How many individuals have I met over the years who looked to Joe as a mentor.  He took us under his wing, protected us at times, and showed us the ropes on how to get things done in Delaware.  Others were too busy to help.  Others brushed us aside as nobodies.  Joe, however, was always available to take our calls and provide sound advice.

Joltin’ Joe was an internationalist, inspired from his time as a Fulbright Scholar to the Sorbonne.  He believed Delaware should build ties throughout the world.  Wherever he travelled, with his open and accessible demeanor, everyone instantly took a liking to him.  From Germany to Japan, Joe worked tirelessly in establishing civic and educational partnerships.  He was especially interested in collaboration on scientific research.

Well of course he was interested in scientific research, having spent 36 years with the DuPont Company.  Joe studied chemical engineering at the University of Notre Dame.  He would go on to work chiefly in new polymer applications, and he held three patents.

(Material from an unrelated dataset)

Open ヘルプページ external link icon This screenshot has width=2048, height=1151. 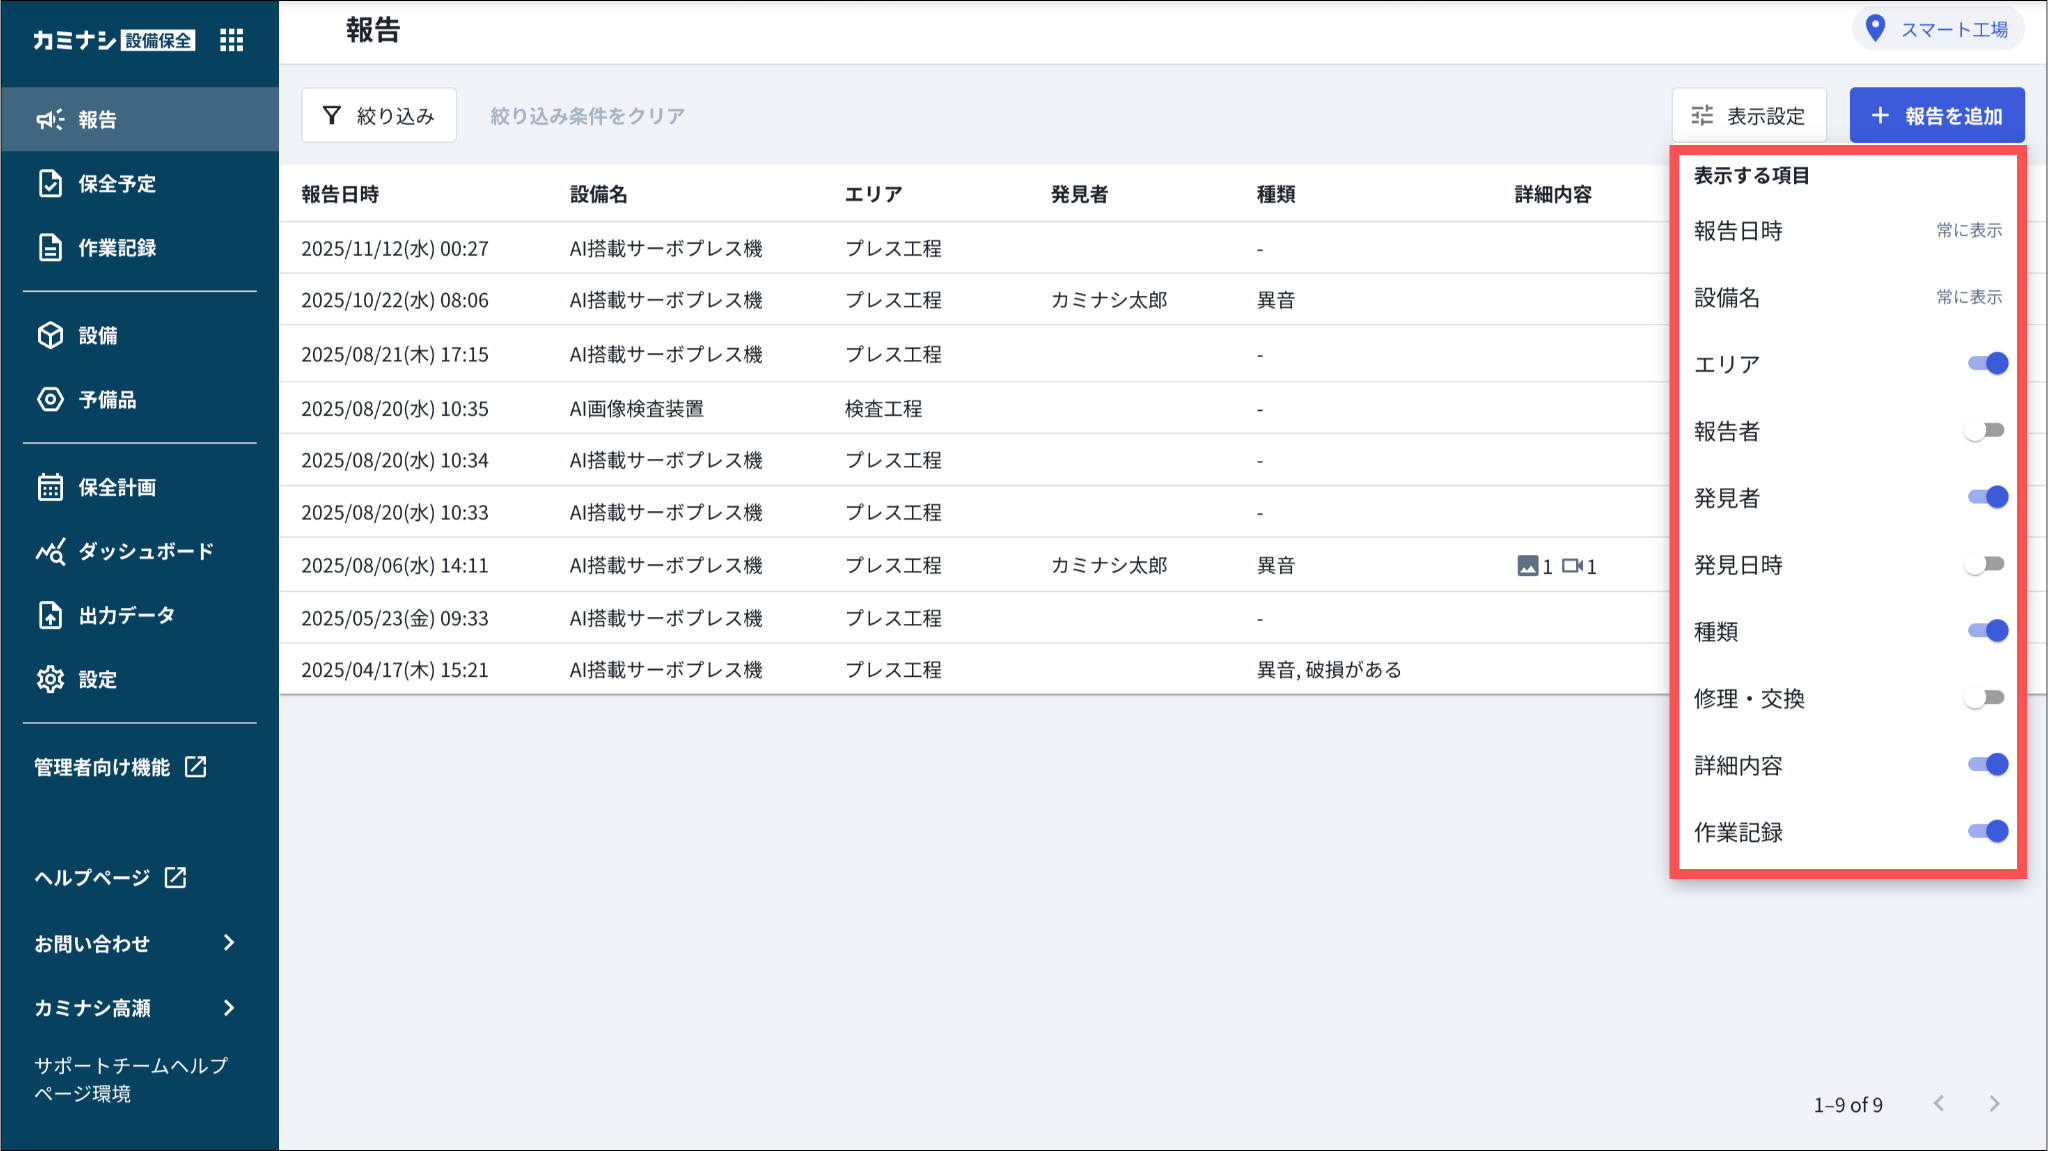pos(176,877)
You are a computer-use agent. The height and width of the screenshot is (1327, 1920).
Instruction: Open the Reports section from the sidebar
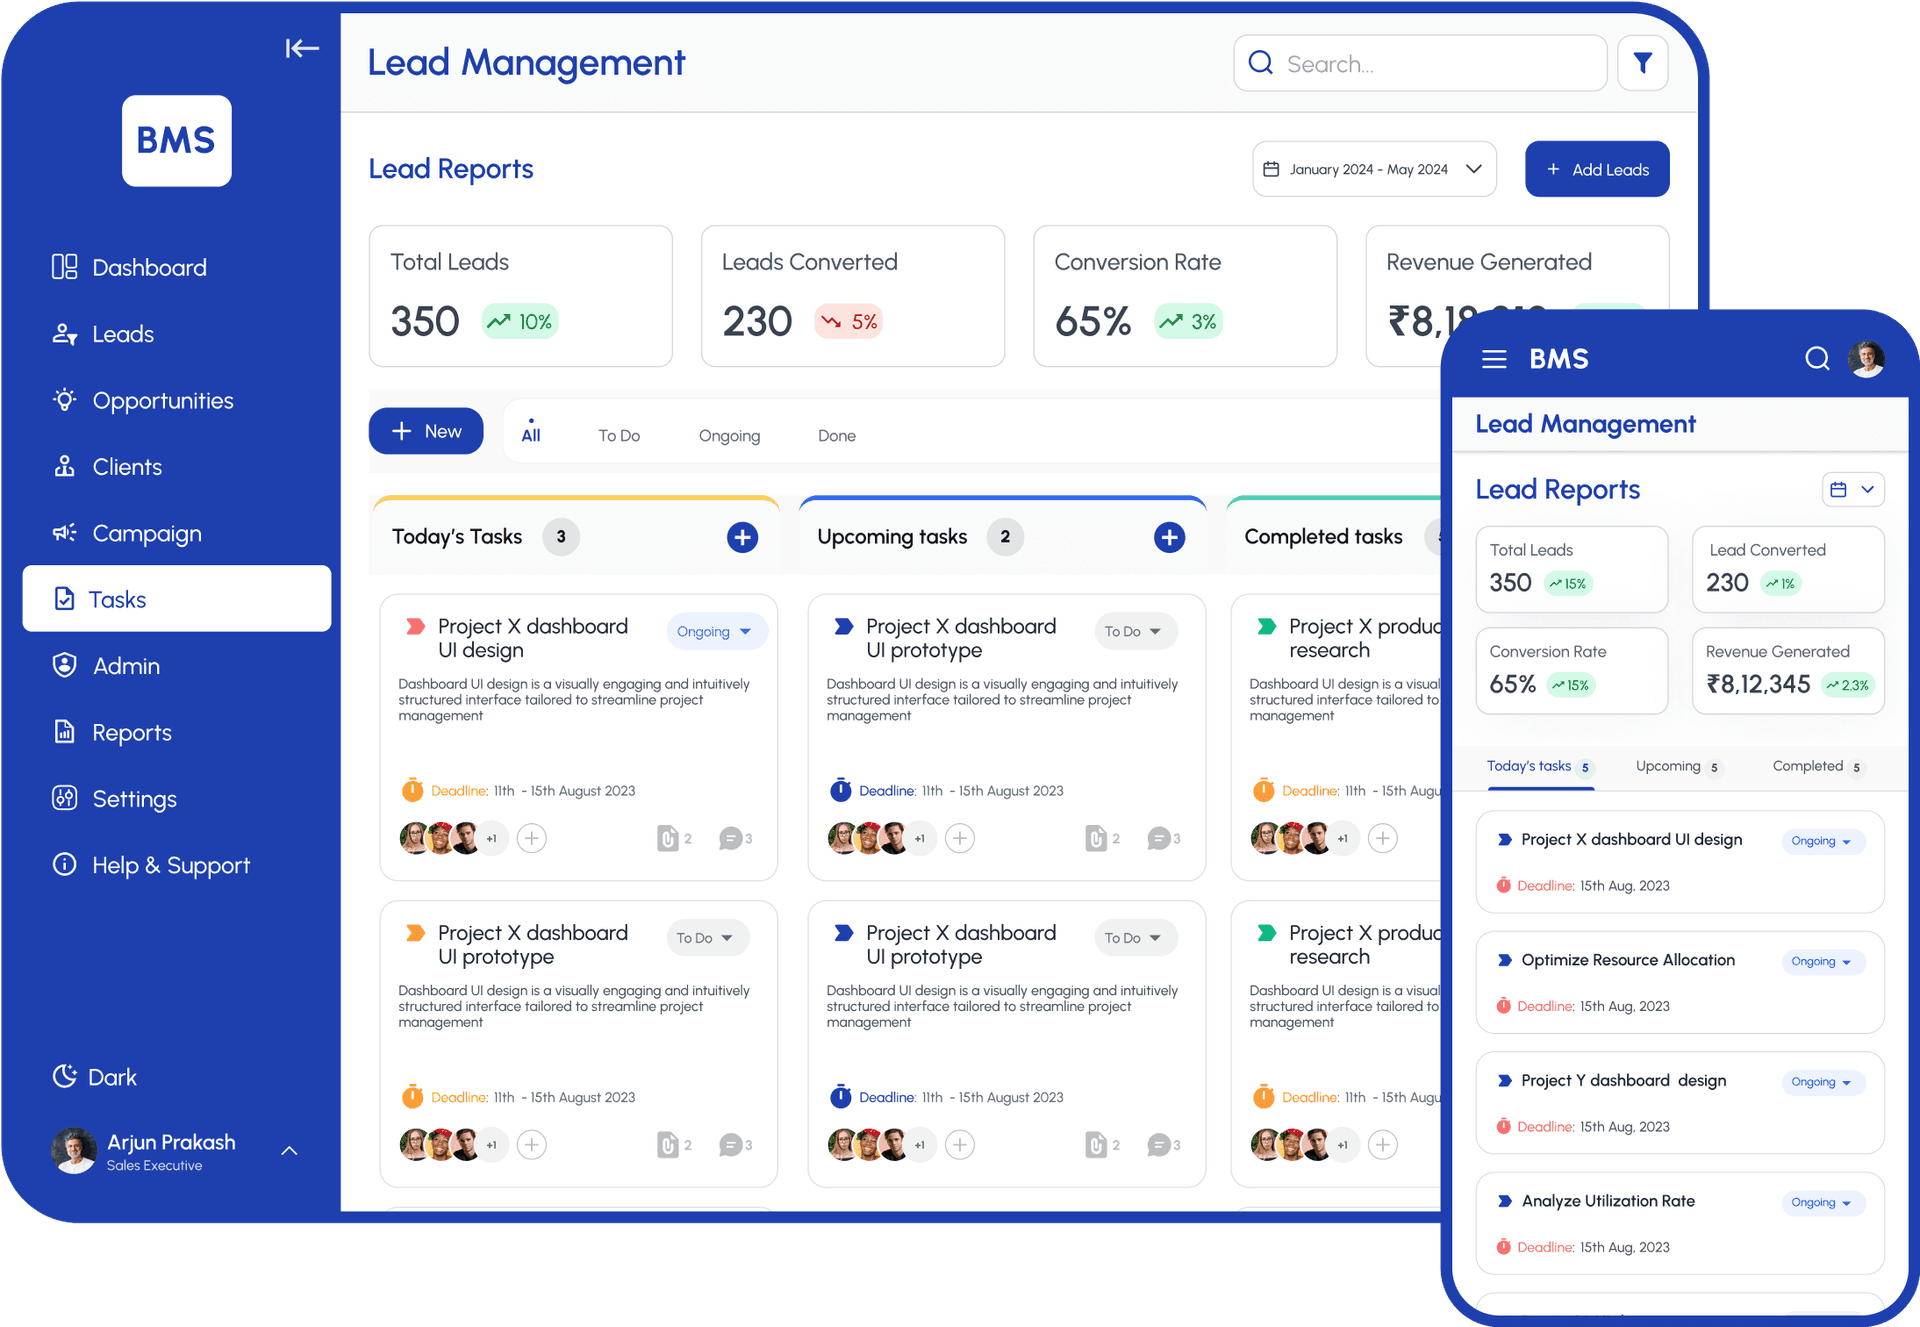[x=131, y=732]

As a first generation American, Joe always had a glint in his eye when discussing his Italian lineage.  He was the architect and driving force behind the Delaware Commission on Italian Heritage & Culture, a government entity established to strengthen our ethnicity.  Because Joe was the legislative chair of the state budget, he made sure the Commission had money to actually get something done, like establishing a Delaware trade office in Tuscany.  One of the highlights of his leadership: In April 2005, Joe and then-Governor Ruth Ann Minner led a successful state delegation to Rome.  The following December, the Eternal City sent the renown “Gold of Rome” exhibit to Delaware, where it was showcased to a national audience.

In all, Joe was a very kind, warm man.  He was a devoted husband of 68 years to his bride, Pat.  He was also a good family man, father, and brother. He will be sorely missed.